Un univers classique, la côte californienne contemporaine, avec une différence notable : pas d’humains, mais des dinosaures anthropomorphes. Ceux qui nous intéressent sont des lycéens dans leur dernière année. Ils sont naturellement confrontés au vertige des choix de vie propres à l’adolescence, mais, surtout, à la menace d’un astéroïde, qu’on ne voit jamais mais qui risque bien de s’abattre sur la planète.

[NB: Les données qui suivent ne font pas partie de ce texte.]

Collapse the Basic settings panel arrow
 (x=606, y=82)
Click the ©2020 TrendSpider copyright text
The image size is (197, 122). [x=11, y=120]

Remarqué depuis sa présentation en 2020 lors d’une conférence de Sony, le sous-texte de Goodbye Volcano High (sorti le 29 août sur PC et PlayStation) ne faisait pas grand mystère. Après Don’t Look Up. Déni cosmique, d’Adam McKay, difficile de ne pas deviner une parabole de la crise climatique et d’une jeune génération, première concernée, prompte à l’écoanxiété. Cependant, contrairement au film de 2021, on comprend assez vite qu’il n’y a pas grand-chose à faire, qu’il n’y aura pas d’héroïsme. Restent les espoirs d’un évitement de dernière minute et la nécessité de plus en plus pressante de faire la paix avec l’idée d’une fin prématurée.
Dino future
Goodbye Volcano High relève de l’aventure narrative à la limite de la série interactive. Le joueur suit Fang, qui entre en terminale, leader de son groupe de rock formé avec deux amis d’enfance. On sera fréquemment invité à choisir ses répliques, ce qui affecte les rapports avec ses camarades de classe, dans le bon ou le mauvais sens.
De temps en temps, pour accompagner la formidable bande originale rock, des séquences musicales mettront à l’épreuve notre sens du rythme. Bien que ces mini-jeux représentent une sorte de tarte à la crème dans ce genre de titres (dans Night in the Woods, par exemple, ils n’étaient pas mémorables), force est de reconnaître que ceux de Goodbye Volcano High sont particulièrement équilibrés et amusants.
Le jeu brille également par sa réalisation somptueuse. Les dinosaures, pour lesquels il est difficile de ne pas ressentir de l’empathie, sont délicieusement animés, affublés de grands yeux expressifs et servis par un doublage en anglais impeccable. Les francophones ne sont pas en reste tant la localisation se révèle soignée : dans les sous-titres, mèmes et jeux de mots sont adaptés avec finesse.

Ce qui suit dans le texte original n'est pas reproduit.